Acting Minister of Health, Donville Inniss and PAHO Director, Dr. Carissa Etienne, come together to plant a tree at PAHO headquarters. The tree planting symbolised the “fruitful friendship” between PAHO and Barbados over the past 50 years. (C.Pitt/BGIS)

The Acting Minister of Health, Donville Inniss, has lauded the Pan-American Health Organization (PAHO) for its sterling contribution to transforming the healthcare system in Barbados.

He heaped accolades on the institution during a tree planting ceremony at its Dayrells Road, Christ Church institution, to commemorate 50 years of Barbados’ membership in PAHO/World Health Organization.

Noting that the friendship between Barbados and PAHO had matured over the past five decades, Mr. Inniss said there is “no other international body that has made as much of a positive contribution to the development and sustainability of health care in Barbados like PAHO”.

“The trees that we planted here this morning provide us with an opportunity to recognise that it can grow into a sturdy and fruit-bearing tree, if it is nurtured well.   I think that the 50 years that we have together thus far, is because that tree that was planted perhaps 50 years ago has been well nurtured and we have seen the fruits of it.  Fifty years from now, we will see what this symbolises, in terms of the friendship that we have had over the years,” he underlined.
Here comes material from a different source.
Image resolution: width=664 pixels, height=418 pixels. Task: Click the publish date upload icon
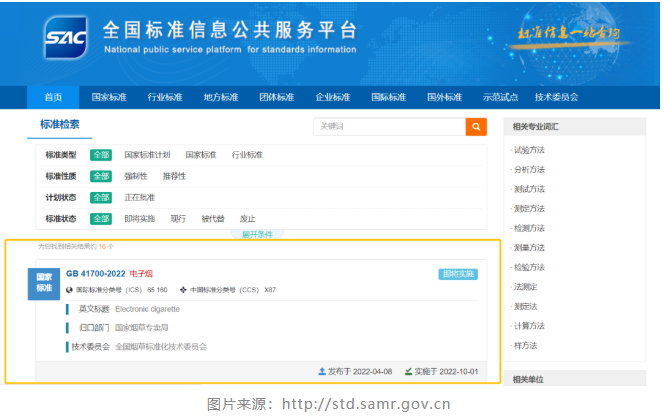(322, 371)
On the point of transforming the island’s health care system, the Acting Minister of Health said a lot of challenges experienced in the 1960s and 1970s had either been eliminated, or managed better.

Mr. Inniss proffered the view that public health was a dynamic field and thanks to PAHO, Barbados had been able to equip medical staff with the requisite training and the provision of support services to be prepared for what may lie ahead.

“It has also taught us that there is no room for complacency, and the task falls on us to ensure that we continue to nurture the relationship with PAHO. On behalf of the Government, I pledge the commitment to continuing the partnership [and] strengthen it where possible.  We are eternally grateful for the contribution that you have made and we are proud of seeing Barbadians around the world making a contribution,” he stated.

Meanwhile, Director of PAHO, Dr. Carissa Etienne, noted that although the leadership and the administration of the institution had changed over the last 50 years, what had remained constant was the “unwavering commitment to work collaboratively with the respective governments and people of Barbados in order to improve their health and well-being”.

“Together we have achieved many significant public health milestones, including significant improvements in immunisation coverage resulting in the eradication…of many infectious diseases.  We have achieved the revision of public health policies and plans in an effort to improve public health services in Barbados and the wider Caribbean,” she remarked.

The United Nation’s Resident Coordinator and Resident Representative for the United Nations Development Programme, Stephen O’Malley, said the commitment that PAHO/WHO brings to Barbados and the region was evident, particularly in the fight against non-communicable diseases (NCDs), response to natural disasters and inter-agency work of the UN on NCDs and day-to-day interactions.

The representative for PAHO/WHO for Barbados and the Eastern Caribbean Countries, Dr. Godfrey Xuereb said the planting of the five fruit trees, was not only a celebration of the five decades of collaboration but were an excellent component of a healthy diet.

He added: “Fruits also contain the seeds for the continued generation of the plant species, and we hope the work that PAHO does is the seed that will continue to grow the health system in Barbados.”